The diagnosis of Q fever is often difficult given its protean manifestations, its inability to be cultured on standard media and the reliance on serology for confirmation. The PCR on serum in this case was positive before diagnostic levels of antibody could be detected. Q fever serology is often non-reactive or difficult to confirm on specific IF testing within the first 10–14 days of illness. As such, a positive PCR in cases where there is a high index of suspicion and significant complications can be of value [1619]. The sensitivity of PCR from blood specimens diminishes once seroconversion occurs and, therefore, has lesser utility beyond the acute phase of illness [20]. It may also be useful in the detection of C. burnetii from tissue (e.g. heart valves) or from blood in the context of Q fever endovascular infections [16]. The presence of C. burnetii DNA in bone marrow, as detected by PCR, could represent contamination by peripheral blood. However, immature cells in the monocyte–macrophage lineage are thought to support the replication of C. burnetii, and may be less able to clear the infection than fully differentiated macrophages [21]. Various patterns of bone marrow involvement have been described in Q fever, including granuloma formation, marrow necrosis and angiitis [2224]. Although a low platelet count is a common finding in acute Q fever [25], profound thrombocytopaenia or unexplained pancytopaenia should prompt the consideration of haemophagocytosis in the differential diagnosis.
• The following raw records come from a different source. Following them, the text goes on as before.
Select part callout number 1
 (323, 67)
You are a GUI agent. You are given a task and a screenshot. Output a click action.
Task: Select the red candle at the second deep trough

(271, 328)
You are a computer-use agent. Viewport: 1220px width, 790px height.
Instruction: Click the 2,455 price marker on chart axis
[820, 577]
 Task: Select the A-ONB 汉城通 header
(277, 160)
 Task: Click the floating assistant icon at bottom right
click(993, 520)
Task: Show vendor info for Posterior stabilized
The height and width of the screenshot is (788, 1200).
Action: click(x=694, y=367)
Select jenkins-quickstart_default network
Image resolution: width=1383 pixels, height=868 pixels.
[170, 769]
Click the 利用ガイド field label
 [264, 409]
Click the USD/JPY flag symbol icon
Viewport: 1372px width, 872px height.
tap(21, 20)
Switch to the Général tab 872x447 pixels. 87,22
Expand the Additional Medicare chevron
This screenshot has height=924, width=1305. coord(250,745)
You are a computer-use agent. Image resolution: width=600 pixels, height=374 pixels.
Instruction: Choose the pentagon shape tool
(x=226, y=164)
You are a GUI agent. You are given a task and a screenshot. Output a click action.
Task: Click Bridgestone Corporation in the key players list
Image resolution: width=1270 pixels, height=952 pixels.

The patient in this case developed elevated titres of phase 1 IgG antibodies 6 months after recovery from his presenting illness. Whether the slow evolution of this serological profile reflected the nature and severity of his original infection is unclear. It is possible that the persistence of C. burnetii in infected bone marrow precursor cells may have provided a focus for the subsequent development of chronic disease [21]. However, the diagnosis of chronic Q fever on serological criteria alone is controversial. Immunofluorescence, despite remaining the reference method for confirming the diagnosis by serology, is not well standardised across laboratories. Wide variations in reported antibody titres are known from studies that have compared sera tested in different countries [26]. As such, doubt exists as to whether a high phase 1 IgG titre alone is sufficient evidence for the diagnosis of chronic Q fever. The cut-off value of >800 is based upon the experience from a single centre using an in-house assay. This group have recently suggested that this value should be increased to ≥1,600 to improve specificity [27]. Some commercial assays may demonstrate phase 1 IgG titres ≥1,280 several months after acute presentation without evidence of chronic disease, and subsequent decline without therapy [28]. However, subtle endovascular lesions can be easily missed on echocardiography and patients may have few, if any, overt symptoms. As such, treatment is often commenced once sustained elevated phase 1 IgG levels are found, given the potential risks of missing the opportunity for early therapy.

In conclusion, HLH is a rare but recognised complication of Q fever. In the context of acute Q fever, profound and persistent haematological abnormalities should prompt the consideration of HLH as a diagnosis. Conversely, if a diagnosis of HLH is made, infectious causes such as Q fever should be investigated using serology and PCR, especially in endemic areas.